— Start Source material —

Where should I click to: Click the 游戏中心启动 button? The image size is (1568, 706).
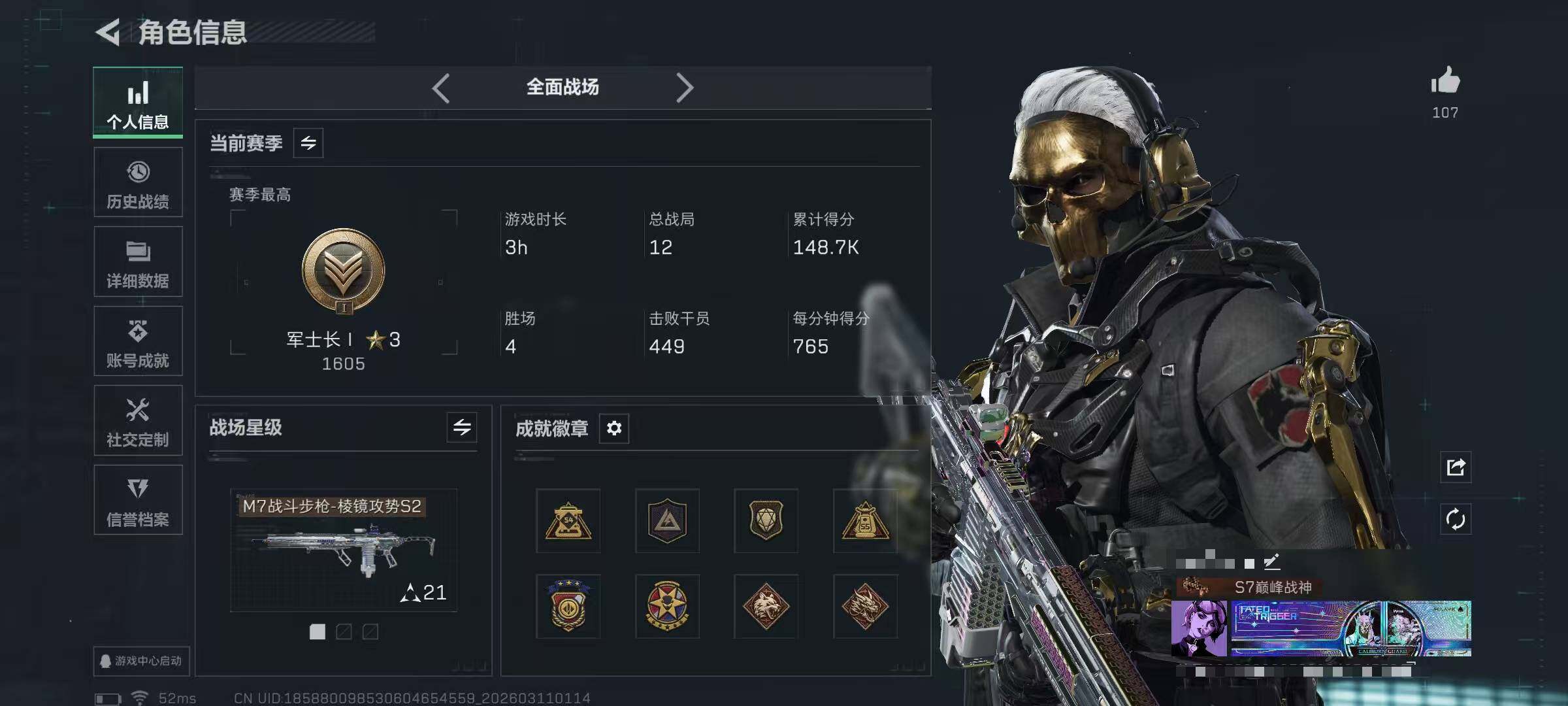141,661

— End Source material —
— Start Source material —

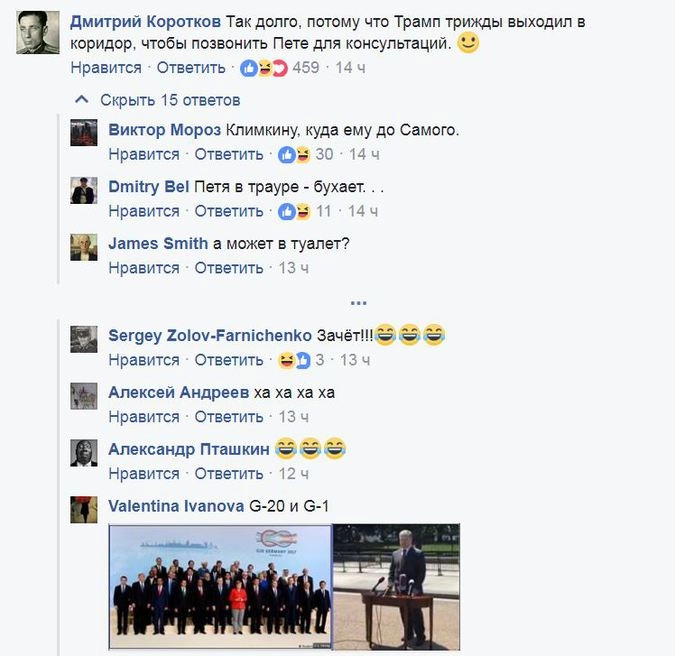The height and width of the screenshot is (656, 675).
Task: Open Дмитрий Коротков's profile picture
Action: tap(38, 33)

— End Source material —
— Start Source material —

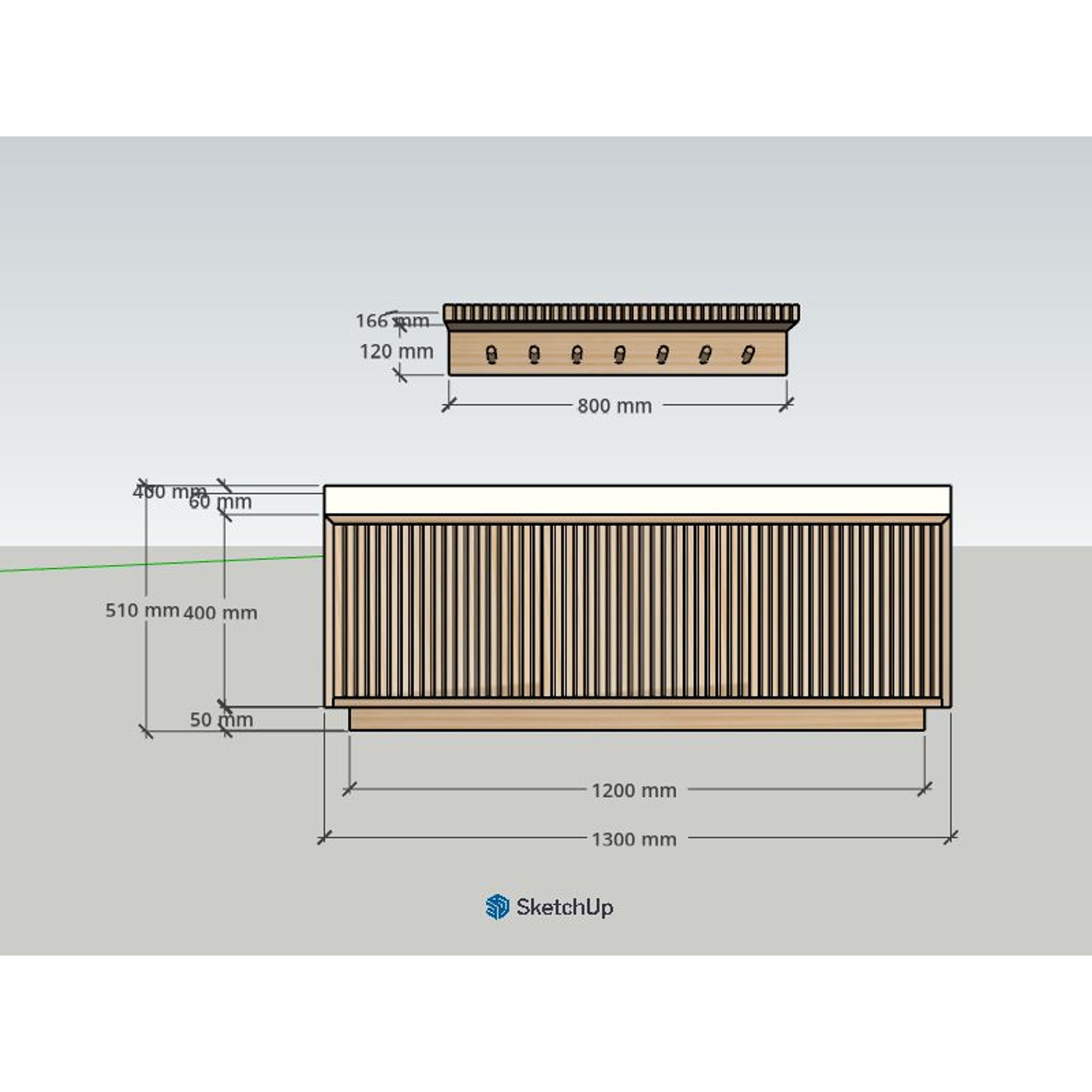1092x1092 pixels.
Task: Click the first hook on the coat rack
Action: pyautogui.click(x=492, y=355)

— End Source material —

What you have to do
Pull from the material the part that begins with the line containing "1092x1092 pixels." and ends with the line containing "Action: pyautogui.click(x=492, y=355)", reproducing both of those lines and everything between them word for word. Omit the pictures.

Result for this task
1092x1092 pixels.
Task: Click the first hook on the coat rack
Action: pyautogui.click(x=492, y=355)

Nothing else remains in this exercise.